Esta jornada, profundamente arraigada en la tradición cristiana, invita a millones de fieles en Colombia y el mundo a revisar su vida interior, fortalecer la oración y practicar el ayuno y la limosna como actos de renovación espiritual. El gesto central es la imposición de la ceniza en la frente en forma de cruz, símbolo de humildad y fragilidad humana.
Origen y evolución de la Cuaresma
Según la tradición reconocida por el Vaticano, desde el siglo II los cristianos iniciaron prácticas de ayuno y penitencia como preparación para la Pascua. Posteriormente, en el año 325, el Concilio de Nicea formalizó un periodo de 40 días de preparación, inspirado en los 40 días que Jesús pasó en el desierto.
Con el paso del tiempo, el calendario litúrgico fue ajustado hasta establecer el Miércoles de Ceniza como el punto de partida oficial de la Cuaresma, separándolo del Triduo Pascual y consolidando así la tradición que hoy se mantiene vigente.

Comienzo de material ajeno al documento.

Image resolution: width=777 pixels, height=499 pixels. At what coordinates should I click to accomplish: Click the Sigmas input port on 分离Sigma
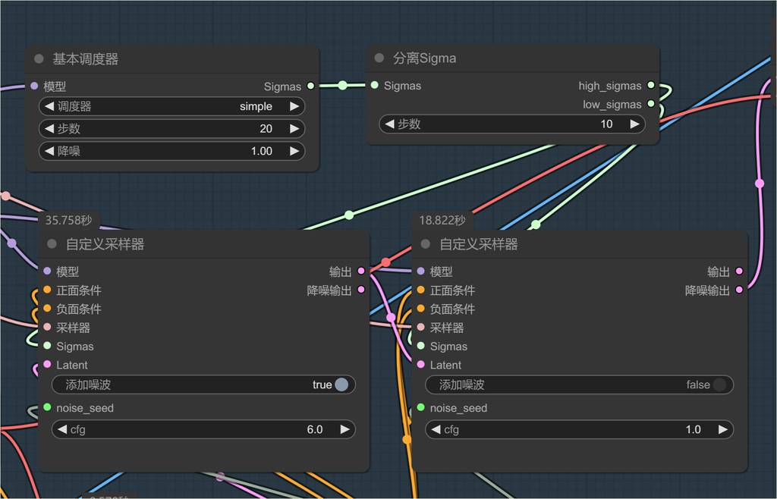click(375, 86)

¿Qué significa recibir la ceniza?
Durante la misa, el sacerdote pronuncia frases como: “Recuerda que eres polvo y en polvo te convertirás” o “Conviértete y cree en el Evangelio”. Este acto no es un sacramento, sino un sacramental: un signo externo de fe y arrepentimiento.
La ceniza proviene tradicionalmente de la quema de los ramos bendecidos el Domingo de Ramos del año anterior, reforzando el llamado a la conversión. No es obligatorio haberse confesado previamente para recibirla, aunque la confesión es recomendada durante la Cuaresma, especialmente para quienes desean comulgar.
En cuanto al Evangelio proclamado este 18 de febrero de 2026, la liturgia presenta el pasaje de Evangelio según san Mateo (Mateo 6, 1-6. 16-18), en el que Jesús exhorta a practicar la limosna, la oración y el ayuno en lo secreto, sin buscar reconocimiento público, resaltando la autenticidad de la fe.
El Miércoles de Ceniza no solo marca el inicio de un tiempo litúrgico, sino también una oportunidad de transformación personal que invita al silencio interior y a la coherencia espiritual.